O Globo
A inflação está mais alta, mais espalhada,
mais resistente e mais imprevisível. Ao Banco Central só cabe tentar levá-la de
volta à curva descendente. E é isso que deverá conseguir no segundo
semestre, mas ontem foi dia de elevação dos juros novamente. Em 14
meses, desde março do ano passado, os juros saltaram de 2% para 12,75%. E o BC
indicou que é provável uma nova elevação da Selic em junho, o que deve levá-la
para 13,25%. Ontem, houve pelo menos um alívio pelo banco central americano.
Ele acelerou o ritmo de alta dos juros para meio ponto, mas praticamente descartou um passo ainda mais rápido, de 0,75% nas
próximas reuniões. Isso ajudou a conter o dólar aqui no Brasil.
A inflação no país vem sofrendo pressões de vários lados. Da economia internacional, há o choque nos preços agrícolas pela guerra entre Rússia e Ucrânia e as novas medidas de lockdown na China, que afetam as cadeias de produção, com impacto nos produtos industriais. A expectativa de aumento dos juros nos EUA e o risco de desaceleração da economia chinesa reverteram parte dos ganhos que as moedas de países exportadores de commodities, como o real, tiveram no primeiro trimestre.
Internamente, há os conflitos
institucionais e as ameaças do presidente Jair Bolsonaro sobre o processo
democrático, que aumentam as incertezas e contribuem para o enfraquecimento do
real. Como pode ser visto um país em que o presidente agride a Suprema Corte,
ameaça a realização das eleições e quer uma apuração militar paralela da
contagem dos votos? As tensões fabricadas se somam aos riscos externos. Tudo
isso mantém o IPCA na casa de dois dígitos, patamar em que está desde setembro.
Esse período prologando com a taxa elevada
estimula a indexação dos preços e salários e torna mais difícil o trabalho do
Banco Central de trazer o índice para o centro da meta. Há ainda um outro
componente que vem sendo apontado cada vez mais pelos economistas. O governo
Bolsonaro tem dado estímulos fiscais para tentar melhorar a sua popularidade em
ano eleitoral e isso contribui para sabotar o esforço da política monetária de
esfriar a economia.
Desde a última reunião do Copom, no dia 16
de março, houve uma forte piora das expectativas de inflação. Pelos dados do
Boletim Focus, que reúne projeções de dezenas de instituições financeiras, o
mercado elevou o seu número de 6,45% para 7,89%, para 2022, e de 3,7% para
4,1%, para 2023. O BC, no comunicado da sua decisão ontem, mostrou dados mais
otimistas do seu modelo: 7,3% e 3,4%. Ainda assim, isso significa estouro do
teto da meta este ano e um número acima da meta do ano que vem. No mercado, há
instituições bem mais pessimistas. O banco francês BNP Paribas, por exemplo,
avalia que o IPCA chegará em dezembro em 10%, enquanto o americano JP Morgan
fala em uma taxa de 8%.
A volatilidade do dólar mostra ao Banco
Central que é arriscado contar com uma ajuda do câmbio. Desde a última reunião,
a moeda americana caiu de R$ 5,08 para R$ 4,60, depois voltou a ficar acima de
R$ 5,00, e ontem despencou para R$ 4,90. Nos momentos de alta acentuada, o BC
brasileiro foi obrigado a vender mais de US$ 2 bilhões em reservas: US$ 1,5
bilhão no mercado futuro e US$ 573 milhões no mercado à vista.
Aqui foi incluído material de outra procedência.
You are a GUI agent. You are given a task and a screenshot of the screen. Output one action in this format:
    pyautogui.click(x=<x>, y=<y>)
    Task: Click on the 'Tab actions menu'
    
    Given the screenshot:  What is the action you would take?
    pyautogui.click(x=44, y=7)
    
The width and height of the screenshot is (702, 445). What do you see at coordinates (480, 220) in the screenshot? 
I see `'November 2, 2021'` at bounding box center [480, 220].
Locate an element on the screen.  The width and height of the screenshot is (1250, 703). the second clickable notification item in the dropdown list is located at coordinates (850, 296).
Nos EUA, o aperto nos juros tende a
fortalecer o dólar, apesar da queda de ontem. O mercado já dava como certa uma
alta de 0,5%, e o receio era que o próximo aumento fosse ainda maior, de 0,75%.
Por isso, o dia foi de alívio. O Fed é o mais importante banco central do
mundo, e os seus movimentos tendem a ser na menor medida, ou seja, em altas de
0,25%, para diminuir as turbulências nos mercados mundiais.
O PIB americano caiu 1,4% no primeiro
trimestre, mas isso não mudou o ciclo de aperto nos juros. É consenso que a
economia dos EUA continua aquecida, com a taxa de desemprego em nível
historicamente baixo, de 3,6%, e aumento do consumo e dos salários. O PIB caiu
porque houve mais importações e cortes de gastos do governo, mas a demanda
privada, que inclui consumo e investimentos, teve uma forte elevação de 3,7%.
Os americanos enfrentarão a alta dos juros
com a economia aquecida. O Brasil está enfrentando um choque monetário durante
uma fraca recuperação. Ou seja, aqui é pior.